▶ _Source passage_
- - - -

Speaker B: Thank you. Anne, let's leave your adorable dog on screen here.
Speaker A: That's Mojo.
Speaker B: That, uh, is Mojo. Uh, well, let's leave, uh, Mojo there for a minute. Um, Anne's email address and website are there. And when we go into Q and A, there'll be, uh, a different slide with, uh, that same information, uh, on screen. I'll encourage people, please do continue submitting questions. We'll keep an eye on the chat and see if there are responses to your question there. And, uh, the first one, what are we going to do differently? Lead with clarity.
Speaker A: Thank you, Mohamed. Thank you, Mohamed, for leading with courage and being vulnerable to share what behavior you're going to change.
Speaker B: Yeah. So, uh, we'll leave that open and we'll see what, uh, else comes in. So before we shift over into Q and A, we've got a lot of time for a pretty robust discussion here, Anne. Um, let's go through a couple of quick announcements. Um, what breed is Mojo?
Speaker A: Mojo is a goldendoodle.
Speaker B: A golden doodle. Okay.
Speaker A: He was very much a puppy there. He's, I think now. Yeah.
Speaker B: All right. Well, hi, Mojo. All right. I hate to move forward. But let's mojo on every slide. So thank you. Um, again Ann, uh, this is ah, a webinar, uh, part of a series that we put on roughly uh, once a month. We invite you if this is your first time uh, participating, please do join us in the future. You'll be notified of future webinars. You can also go and view well over 100 recorded webinars in our Webinars On Demand library. They're all free, so you can go to kinexus.comwebinars click on the Webinars on uh, Demand button or, or you uh, can go to the Kinexus YouTube channel. Our next webinar coming up June 18th, uh, at 1:00 clock Eastern, uh, is going to be on the theme of Lean and CX or Lean and Customer Experience, Customer, um, experience practices, uh, in particular. So, um, we'll be sending out more information but we want to give you a heads up and if uh, you want to save the date on your calendar. If uh, you can't make it, of course these sessions are all recorded. All right, um, moving on. I want to invite you to come check out other free resources that are available on our website. Uh, Kynexis.com has something on there, uh, multiple times a week, if not more often. Uh, tips and articles and case studies. Um, not just about Kynexis software, but it's really mostly about leadership and continuous improvement and themes that are important to all of us. Okay, uh, next, um, we also have a podcast.
Speaker A: Good evening.
Speaker B: There we go. The um, Kinexus Continuous Improvement podcast. Um, the audio of today's session and all other webinars are in the podcast feed. We also uh, publish other things there. We encourage you to go to kinepsis.com podcast or as they say, you can find us wherever you get your podcasts. And if there's someplace where you get your podcast where we are not there, please let me know. All right. And uh, if you can advance that, um, final announcement here, um, your feedback does matter. I know we get surveyed to death, but you'll get a link to participate in the survey. We do look at these. We do share the feedback, uh, with Ann and other presenters. We do look at these to uh, give us ideas for topics you're interested in other webinars. So please do if you can take a couple of seconds. Um, your feedback is important to us. So with that let's put up the Q and A slide and there are some other responses to your question. I'll invite you to uh, to read off and react to Ann.
Speaker A: So I'm sorry, you want me to go.
Speaker B: There are some other responses in the chat of what people?

- - - -

▶ _Recorded information_
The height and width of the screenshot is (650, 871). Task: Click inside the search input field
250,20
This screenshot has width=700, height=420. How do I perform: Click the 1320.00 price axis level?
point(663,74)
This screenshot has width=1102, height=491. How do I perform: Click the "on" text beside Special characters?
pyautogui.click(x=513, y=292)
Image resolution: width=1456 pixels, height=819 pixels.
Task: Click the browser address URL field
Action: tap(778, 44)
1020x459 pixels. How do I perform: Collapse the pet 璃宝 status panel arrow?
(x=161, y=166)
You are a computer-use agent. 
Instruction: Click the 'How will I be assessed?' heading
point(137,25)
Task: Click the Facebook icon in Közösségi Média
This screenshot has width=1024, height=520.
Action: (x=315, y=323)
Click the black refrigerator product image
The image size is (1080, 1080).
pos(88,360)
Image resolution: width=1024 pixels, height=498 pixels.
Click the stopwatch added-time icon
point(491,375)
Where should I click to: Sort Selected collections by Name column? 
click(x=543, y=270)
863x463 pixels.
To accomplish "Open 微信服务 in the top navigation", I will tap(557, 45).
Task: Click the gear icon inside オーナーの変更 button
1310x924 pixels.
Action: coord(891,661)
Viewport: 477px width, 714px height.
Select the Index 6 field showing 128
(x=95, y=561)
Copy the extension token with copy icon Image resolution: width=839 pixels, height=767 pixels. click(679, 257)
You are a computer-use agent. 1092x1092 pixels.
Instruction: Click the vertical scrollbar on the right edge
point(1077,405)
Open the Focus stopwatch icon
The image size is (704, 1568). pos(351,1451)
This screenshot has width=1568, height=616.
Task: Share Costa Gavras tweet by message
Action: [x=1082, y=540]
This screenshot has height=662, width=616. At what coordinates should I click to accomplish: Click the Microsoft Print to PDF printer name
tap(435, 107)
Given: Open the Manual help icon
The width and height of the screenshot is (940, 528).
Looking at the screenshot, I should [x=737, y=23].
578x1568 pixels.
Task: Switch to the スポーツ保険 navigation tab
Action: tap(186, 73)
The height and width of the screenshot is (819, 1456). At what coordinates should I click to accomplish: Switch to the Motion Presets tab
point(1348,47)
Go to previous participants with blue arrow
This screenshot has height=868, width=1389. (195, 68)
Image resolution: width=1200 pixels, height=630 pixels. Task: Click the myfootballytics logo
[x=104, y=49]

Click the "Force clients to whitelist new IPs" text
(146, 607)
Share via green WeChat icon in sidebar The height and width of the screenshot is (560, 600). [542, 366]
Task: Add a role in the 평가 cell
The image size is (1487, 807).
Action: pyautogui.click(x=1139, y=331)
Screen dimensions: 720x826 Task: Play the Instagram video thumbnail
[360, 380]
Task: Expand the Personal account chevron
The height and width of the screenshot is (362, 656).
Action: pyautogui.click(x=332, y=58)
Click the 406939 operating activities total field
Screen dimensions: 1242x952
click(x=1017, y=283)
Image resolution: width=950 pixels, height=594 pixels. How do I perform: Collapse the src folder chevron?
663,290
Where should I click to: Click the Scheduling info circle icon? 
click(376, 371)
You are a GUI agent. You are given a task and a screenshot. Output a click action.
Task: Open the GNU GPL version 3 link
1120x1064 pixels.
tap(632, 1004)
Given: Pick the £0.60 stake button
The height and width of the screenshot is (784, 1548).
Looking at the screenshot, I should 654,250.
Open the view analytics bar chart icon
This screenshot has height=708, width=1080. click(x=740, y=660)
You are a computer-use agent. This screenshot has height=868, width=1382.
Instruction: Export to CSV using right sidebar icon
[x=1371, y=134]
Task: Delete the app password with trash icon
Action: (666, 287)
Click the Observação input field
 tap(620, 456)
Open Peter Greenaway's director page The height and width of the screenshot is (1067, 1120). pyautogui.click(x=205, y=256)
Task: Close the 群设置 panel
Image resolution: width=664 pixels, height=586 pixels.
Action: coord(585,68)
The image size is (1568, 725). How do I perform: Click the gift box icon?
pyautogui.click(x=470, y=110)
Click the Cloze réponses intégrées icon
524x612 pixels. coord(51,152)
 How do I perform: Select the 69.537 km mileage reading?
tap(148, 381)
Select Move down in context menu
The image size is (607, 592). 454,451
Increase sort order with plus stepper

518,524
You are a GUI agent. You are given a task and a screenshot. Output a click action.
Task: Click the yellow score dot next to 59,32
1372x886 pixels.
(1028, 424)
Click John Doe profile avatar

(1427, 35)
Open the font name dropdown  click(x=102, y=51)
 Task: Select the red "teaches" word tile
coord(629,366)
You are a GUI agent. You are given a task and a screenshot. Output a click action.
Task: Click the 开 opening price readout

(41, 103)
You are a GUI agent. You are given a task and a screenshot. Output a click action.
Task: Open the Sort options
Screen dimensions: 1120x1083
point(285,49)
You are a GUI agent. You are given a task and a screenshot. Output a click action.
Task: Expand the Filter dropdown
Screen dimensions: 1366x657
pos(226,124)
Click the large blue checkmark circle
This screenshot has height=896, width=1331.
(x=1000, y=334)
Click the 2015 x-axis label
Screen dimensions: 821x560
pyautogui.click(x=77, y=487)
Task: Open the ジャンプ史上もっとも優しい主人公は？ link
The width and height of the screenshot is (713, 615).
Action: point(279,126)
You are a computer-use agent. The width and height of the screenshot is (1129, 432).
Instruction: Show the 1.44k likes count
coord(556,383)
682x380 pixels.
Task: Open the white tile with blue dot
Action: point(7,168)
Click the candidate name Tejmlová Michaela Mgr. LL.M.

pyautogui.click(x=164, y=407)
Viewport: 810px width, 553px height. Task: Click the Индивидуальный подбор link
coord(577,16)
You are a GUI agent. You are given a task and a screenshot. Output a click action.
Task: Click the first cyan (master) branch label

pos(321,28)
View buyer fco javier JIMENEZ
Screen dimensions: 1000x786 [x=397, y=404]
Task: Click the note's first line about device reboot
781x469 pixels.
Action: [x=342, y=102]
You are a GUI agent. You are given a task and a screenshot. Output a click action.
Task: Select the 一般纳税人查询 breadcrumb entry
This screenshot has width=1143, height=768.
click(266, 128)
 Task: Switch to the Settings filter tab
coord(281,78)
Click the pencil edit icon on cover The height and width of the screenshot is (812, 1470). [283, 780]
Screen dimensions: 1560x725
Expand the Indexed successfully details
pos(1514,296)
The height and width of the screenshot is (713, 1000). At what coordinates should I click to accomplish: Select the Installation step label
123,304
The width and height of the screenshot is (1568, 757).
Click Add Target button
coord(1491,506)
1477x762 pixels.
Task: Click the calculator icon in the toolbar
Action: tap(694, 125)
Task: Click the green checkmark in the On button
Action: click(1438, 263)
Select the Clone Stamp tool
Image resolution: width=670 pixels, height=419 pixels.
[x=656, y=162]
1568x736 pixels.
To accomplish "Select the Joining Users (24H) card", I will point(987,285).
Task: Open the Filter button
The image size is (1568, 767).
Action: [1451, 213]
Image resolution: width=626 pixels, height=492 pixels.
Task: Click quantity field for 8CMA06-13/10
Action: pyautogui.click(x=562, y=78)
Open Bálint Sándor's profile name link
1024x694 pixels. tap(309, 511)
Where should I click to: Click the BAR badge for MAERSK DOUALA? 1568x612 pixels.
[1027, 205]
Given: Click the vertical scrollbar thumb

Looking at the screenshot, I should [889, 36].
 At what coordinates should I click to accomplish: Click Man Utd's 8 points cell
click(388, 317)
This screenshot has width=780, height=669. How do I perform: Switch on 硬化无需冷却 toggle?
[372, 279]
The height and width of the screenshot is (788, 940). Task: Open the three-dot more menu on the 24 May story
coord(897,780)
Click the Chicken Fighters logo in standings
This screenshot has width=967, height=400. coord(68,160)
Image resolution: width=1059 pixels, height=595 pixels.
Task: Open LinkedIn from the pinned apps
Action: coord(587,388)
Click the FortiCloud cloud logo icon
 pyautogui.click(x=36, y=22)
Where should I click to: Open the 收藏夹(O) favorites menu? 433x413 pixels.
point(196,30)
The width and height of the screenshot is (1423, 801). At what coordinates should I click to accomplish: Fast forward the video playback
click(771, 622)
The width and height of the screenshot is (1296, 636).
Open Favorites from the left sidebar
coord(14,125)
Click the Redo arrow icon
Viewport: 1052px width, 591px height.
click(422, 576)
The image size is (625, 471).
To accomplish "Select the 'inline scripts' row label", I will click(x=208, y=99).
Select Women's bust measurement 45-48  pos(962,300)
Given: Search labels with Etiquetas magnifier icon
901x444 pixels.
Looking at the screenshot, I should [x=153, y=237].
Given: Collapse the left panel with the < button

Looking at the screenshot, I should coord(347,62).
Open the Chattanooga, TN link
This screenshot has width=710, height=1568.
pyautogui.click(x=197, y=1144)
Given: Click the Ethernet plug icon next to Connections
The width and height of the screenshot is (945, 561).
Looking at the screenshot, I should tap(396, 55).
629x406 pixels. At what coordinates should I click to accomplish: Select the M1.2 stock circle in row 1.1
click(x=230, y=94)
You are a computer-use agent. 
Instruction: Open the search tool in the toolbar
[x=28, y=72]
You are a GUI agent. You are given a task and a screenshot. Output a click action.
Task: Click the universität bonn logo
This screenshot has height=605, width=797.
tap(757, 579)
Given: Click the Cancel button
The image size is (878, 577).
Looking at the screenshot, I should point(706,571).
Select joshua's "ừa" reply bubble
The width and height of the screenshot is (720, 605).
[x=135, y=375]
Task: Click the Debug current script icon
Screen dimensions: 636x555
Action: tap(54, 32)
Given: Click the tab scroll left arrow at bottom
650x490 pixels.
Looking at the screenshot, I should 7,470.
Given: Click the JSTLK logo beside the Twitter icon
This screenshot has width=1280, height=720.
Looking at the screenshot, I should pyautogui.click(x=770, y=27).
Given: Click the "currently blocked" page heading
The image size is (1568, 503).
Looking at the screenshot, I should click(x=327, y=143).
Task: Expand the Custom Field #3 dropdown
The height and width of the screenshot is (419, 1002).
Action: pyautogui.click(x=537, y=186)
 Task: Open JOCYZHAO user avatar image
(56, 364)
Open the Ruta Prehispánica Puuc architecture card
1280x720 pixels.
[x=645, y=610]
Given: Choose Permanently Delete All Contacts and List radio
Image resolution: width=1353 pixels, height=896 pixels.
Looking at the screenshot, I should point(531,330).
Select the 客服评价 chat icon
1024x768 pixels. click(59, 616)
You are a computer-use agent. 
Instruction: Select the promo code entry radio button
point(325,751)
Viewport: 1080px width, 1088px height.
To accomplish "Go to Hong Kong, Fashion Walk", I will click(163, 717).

- - - -

▶ _Required tasks_
#1 In the webinar transcript, what date and time is given for the next webinar?
#2 Repeat the webinar transcript word for word from "Speaker B: That, uh, is" to "breed is Mojo?".

▶ _Expected outputs_
#1 June 18th at 1:00 Eastern.

#2
Speaker B: That, uh, is Mojo. Uh, well, let's leave, uh, Mojo there for a minute. Um, Anne's email address and website are there. And when we go into Q and A, there'll be, uh, a different slide with, uh, that same information, uh, on screen. I'll encourage people, please do continue submitting questions. We'll keep an eye on the chat and see if there are responses to your question there. And, uh, the first one, what are we going to do differently? Lead with clarity.
Speaker A: Thank you, Mohamed. Thank you, Mohamed, for leading with courage and being vulnerable to share what behavior you're going to change.
Speaker B: Yeah. So, uh, we'll leave that open and we'll see what, uh, else comes in. So before we shift over into Q and A, we've got a lot of time for a pretty robust discussion here, Anne. Um, let's go through a couple of quick announcements. Um, what breed is Mojo?